Purpose of File Compression

File compression is the process of reducing the size of computer files by utilising more effective and non-redundant methods to convey the same amount of data for the purposes of:

Saving Disk Space – allows for more data to be stored on the storage device.
Faster Transmission – compressed files require less time and bandwidth to transmit over the internet, making them easier to distribute. It is also useful when dealing with file size limitations, such as email attachment limits (usually ~20-25Mb).
Organisation – businesses/individuals with large amounts of files or backup data can benefit greatly from compressing multiple files into a single archive, which not only saves disk space and makes management easier but also helps with data organisation.

Lossy

Lossy compression reduces the size of a file by permanently discarding unnecessary data that is deemed unnoticeable or redundant. This process is irreversible, meaning that the file cannot be fully restored to its original form after compression. It is commonly used for compressing images (JPEG), audio (MP3), and videos (MP4) but not documents or text files as it can result in missing characters and render the original text unreadable.

When compressing images, the algorithm aims to eliminate high-quality details that are not perceptible to the human eye. This process may involve blurring or smoothing high-frequency details, or grouping pixels with slight colour variations, which reduces the colour depth. (for further explanation on bit/colour depth, refer to the Common File Formats (Graphic) page). As the compression ratio increases, the loss of detail and colour degradation will become more noticeable and eventually result in visible artifacts (i.e. pixelation) in areas previously containing fine details or sharp colour transitions.

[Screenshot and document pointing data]

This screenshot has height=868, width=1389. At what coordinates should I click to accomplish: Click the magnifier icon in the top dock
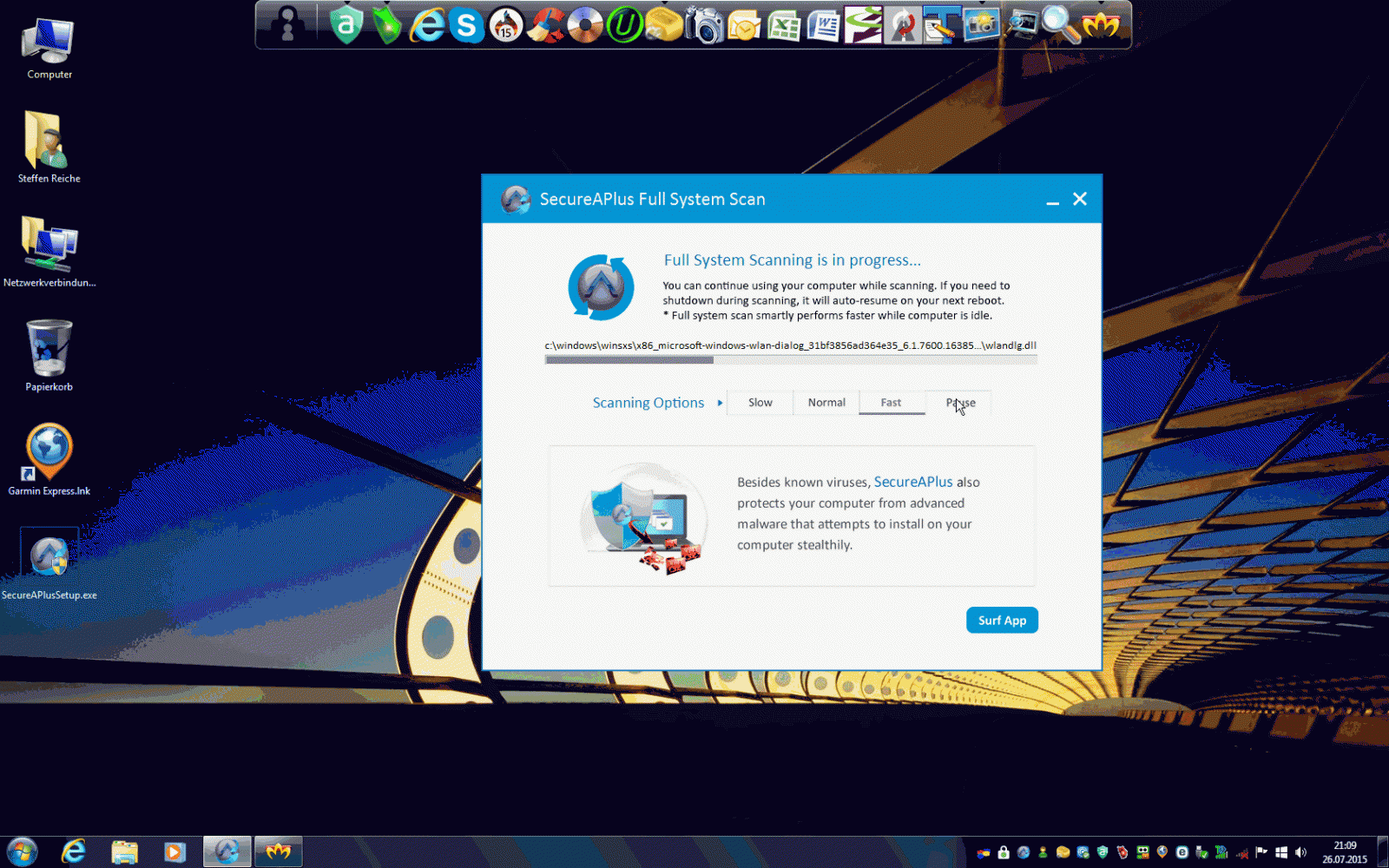pos(1059,25)
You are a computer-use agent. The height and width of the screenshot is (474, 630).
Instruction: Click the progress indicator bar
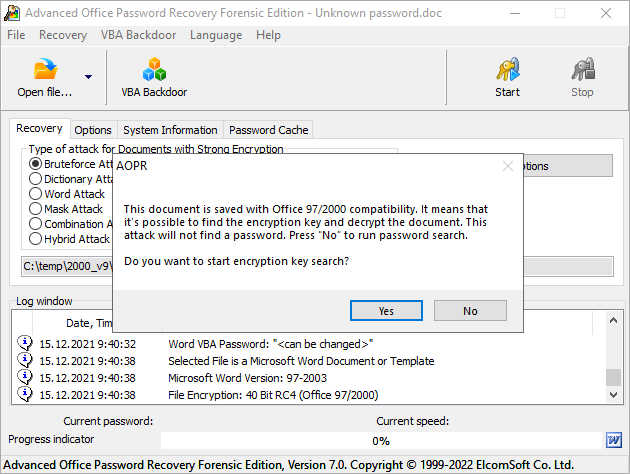[x=381, y=440]

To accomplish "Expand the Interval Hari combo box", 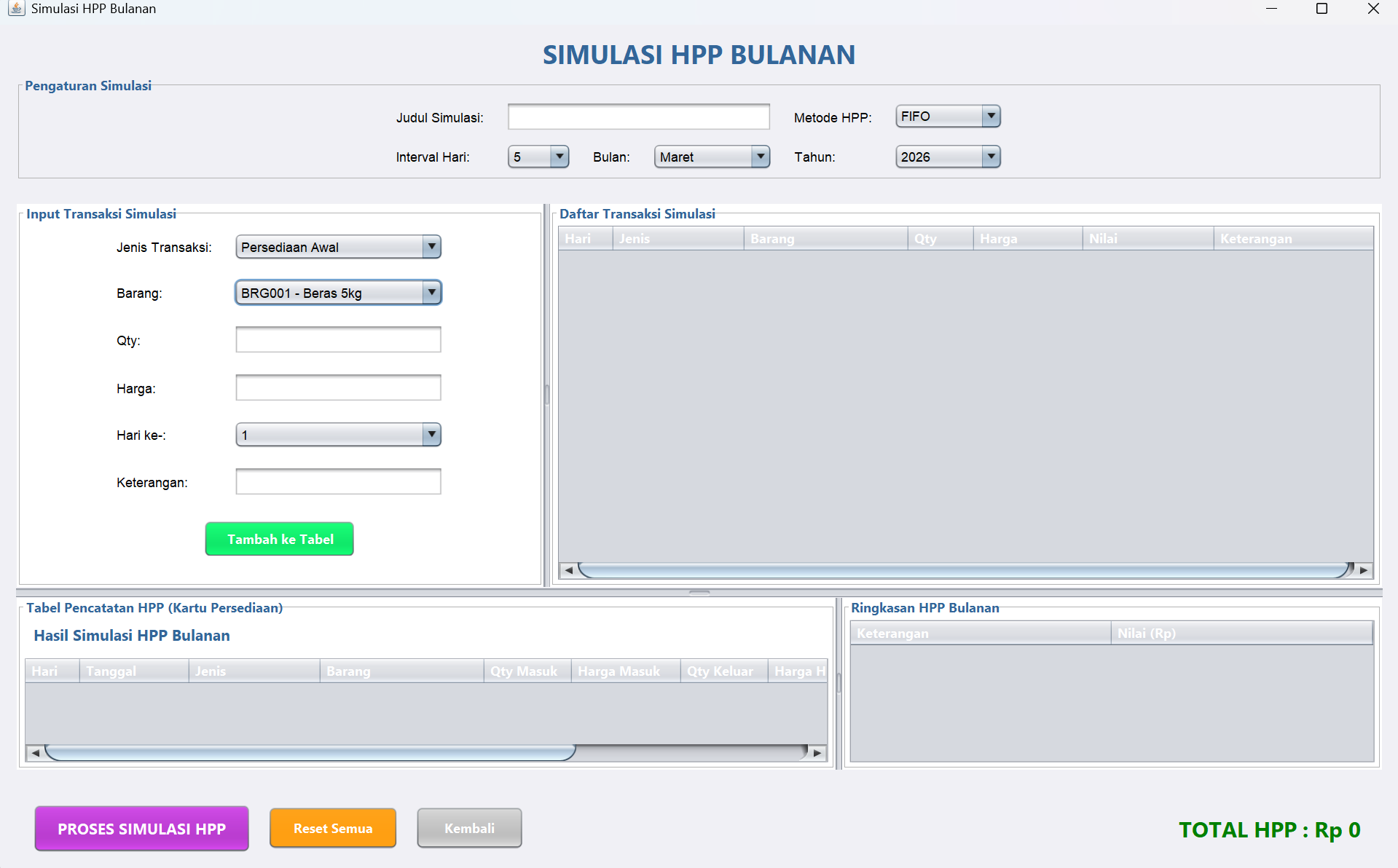I will (x=559, y=157).
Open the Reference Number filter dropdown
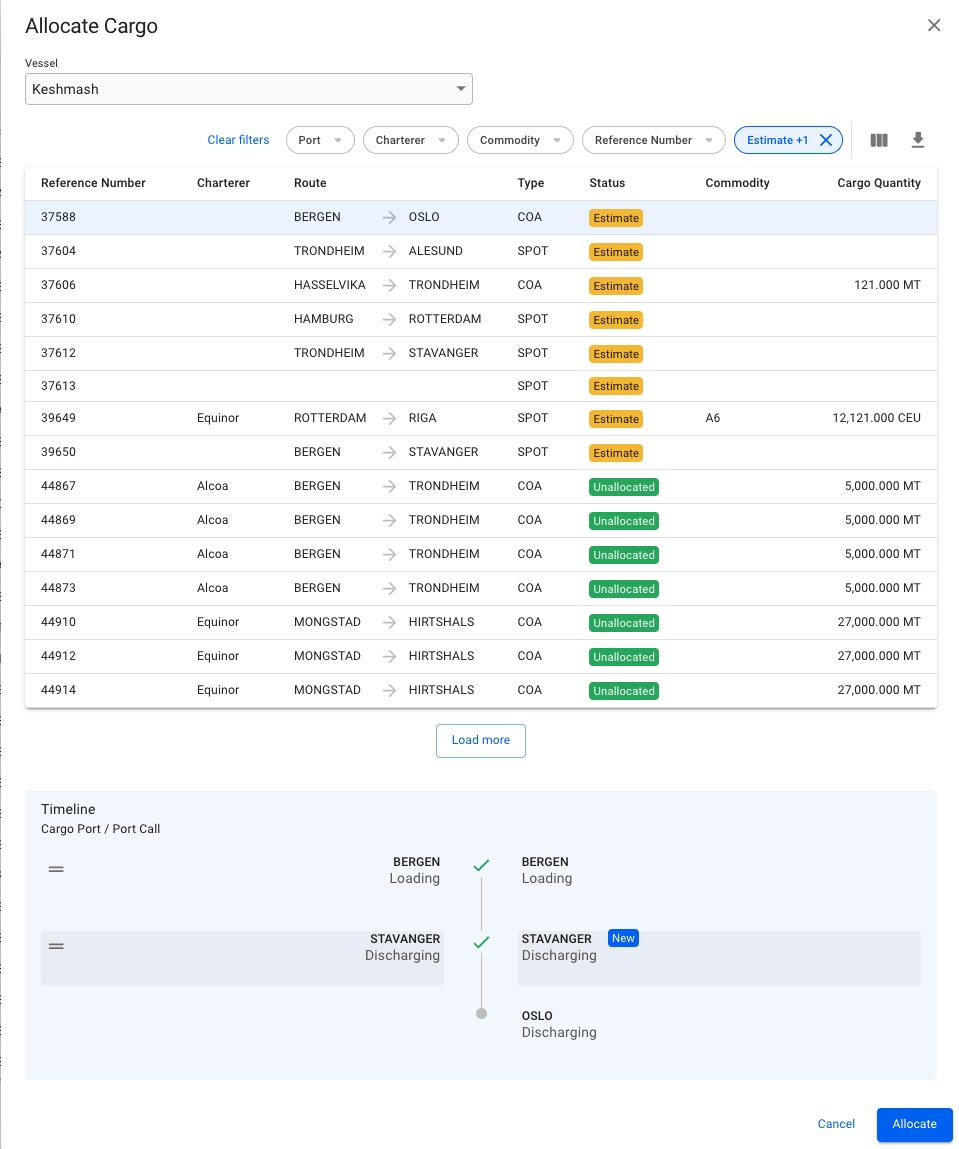Viewport: 959px width, 1149px height. point(653,141)
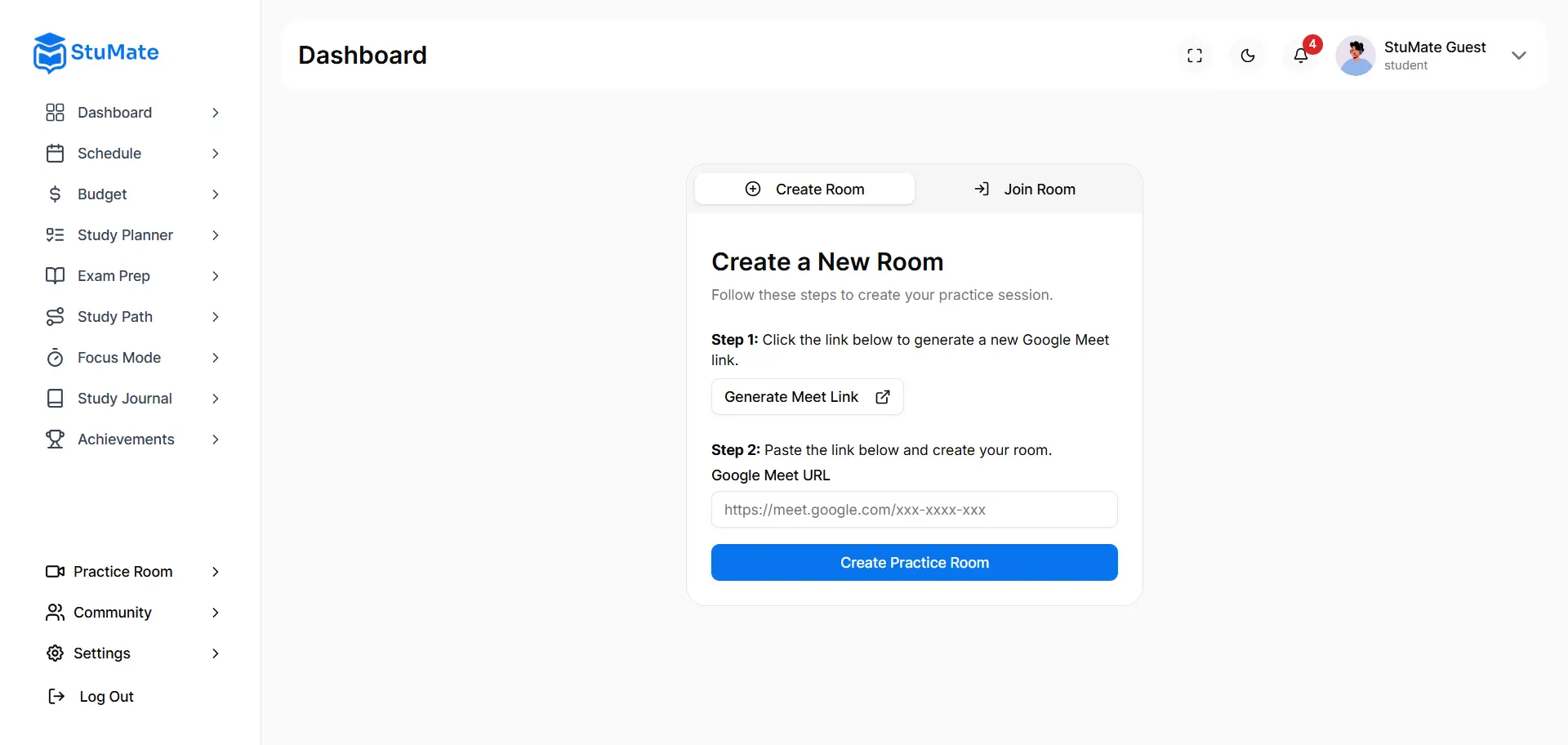Toggle dark mode with moon icon
Viewport: 1568px width, 745px height.
1248,56
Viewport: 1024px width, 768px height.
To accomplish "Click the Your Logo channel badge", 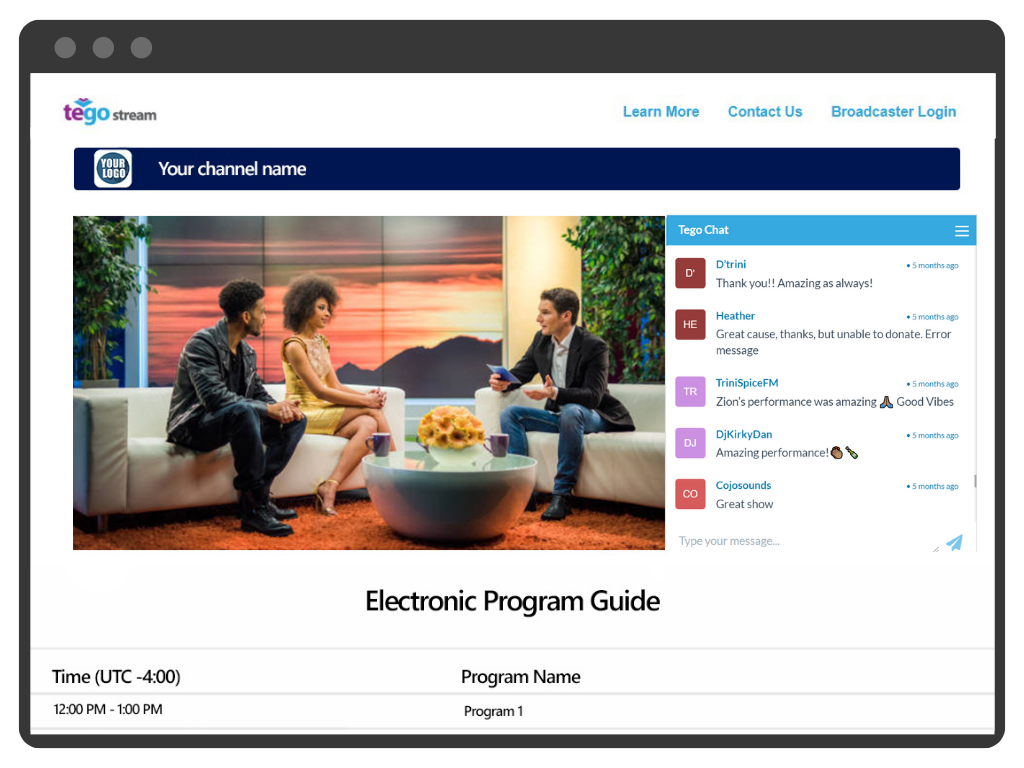I will (113, 169).
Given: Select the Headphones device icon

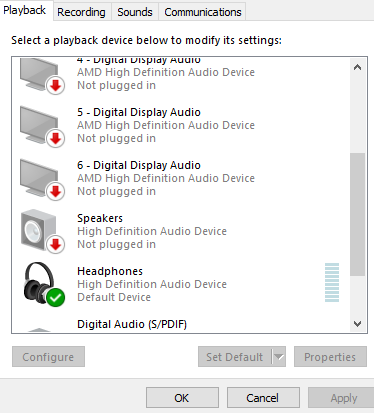Looking at the screenshot, I should tap(43, 284).
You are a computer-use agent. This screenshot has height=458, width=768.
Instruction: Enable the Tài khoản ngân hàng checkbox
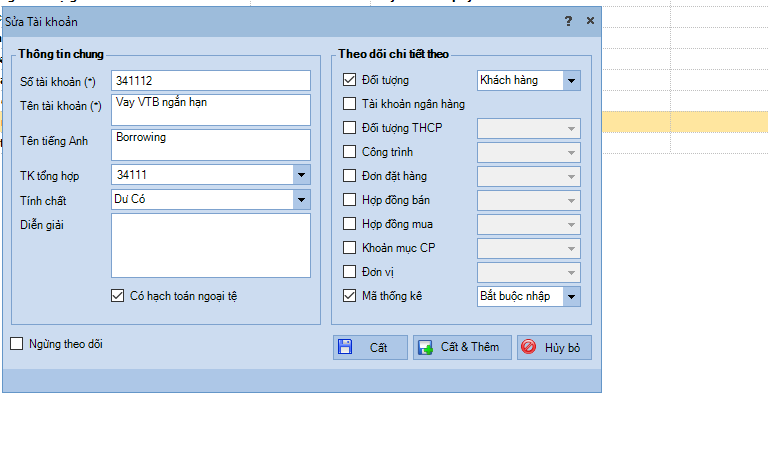349,104
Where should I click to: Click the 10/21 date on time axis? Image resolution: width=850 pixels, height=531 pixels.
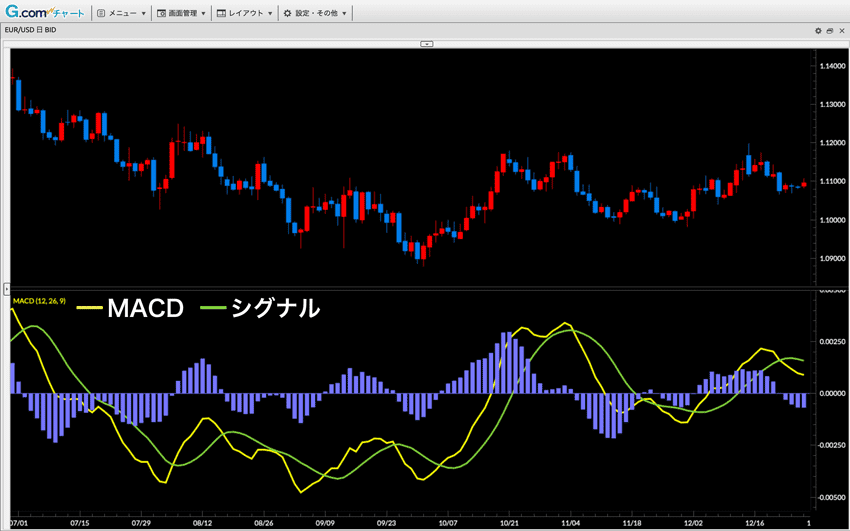(x=509, y=522)
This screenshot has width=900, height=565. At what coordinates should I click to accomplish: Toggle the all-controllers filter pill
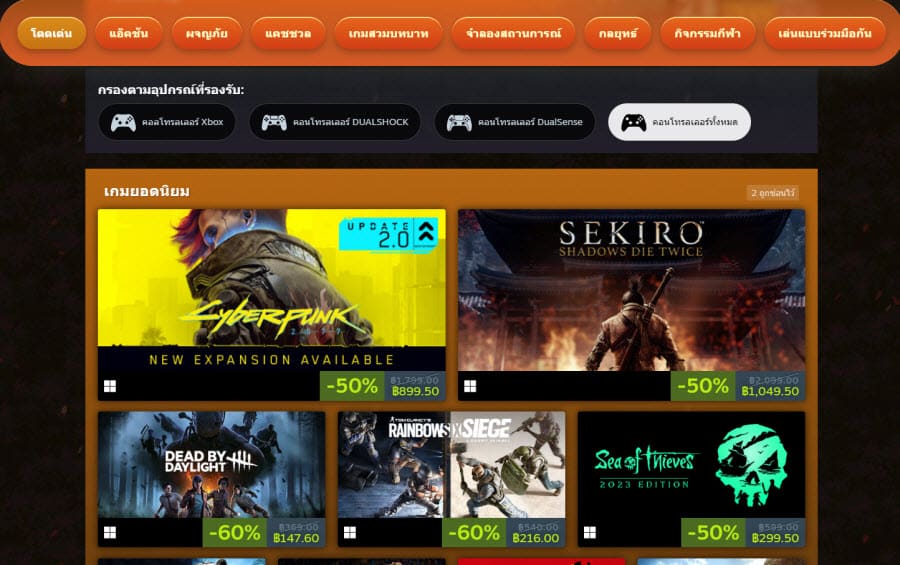coord(680,122)
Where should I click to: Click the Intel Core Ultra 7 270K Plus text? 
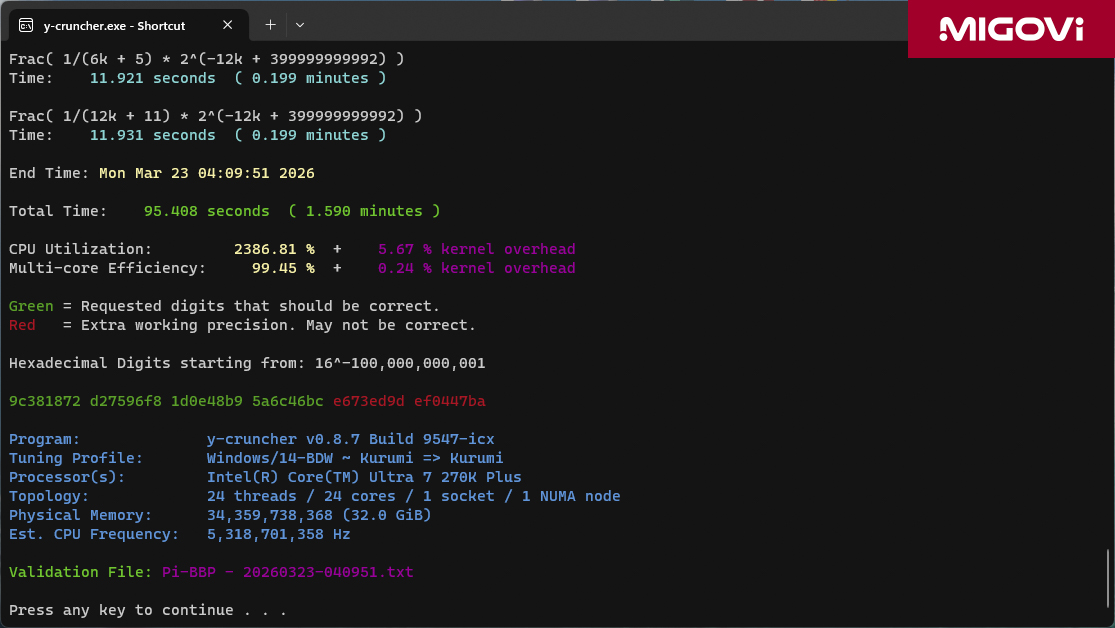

## Request A
Answer these questions using the file compression passage:
(i) What is the usual email attachment limit that the passage gives?
(ii) Which three kinds of files does the passage say lossy compression is commonly used for, and with which formats?
(iii) What example of a visible artifact does the passage name?
## Request B
Reproduce the part of the file compression passage from "File compression is" up to and including "with data organisation." word for word.

## Complete response A
(i) About 20-25Mb.
(ii) Images (JPEG), audio (MP3), and videos (MP4).
(iii) Pixelation.

## Complete response B
File compression is the process of reducing the size of computer files by utilising more effective and non-redundant methods to convey the same amount of data for the purposes of:

Saving Disk Space – allows for more data to be stored on the storage device.
Faster Transmission – compressed files require less time and bandwidth to transmit over the internet, making them easier to distribute. It is also useful when dealing with file size limitations, such as email attachment limits (usually ~20-25Mb).
Organisation – businesses/individuals with large amounts of files or backup data can benefit greatly from compressing multiple files into a single archive, which not only saves disk space and makes management easier but also helps with data organisation.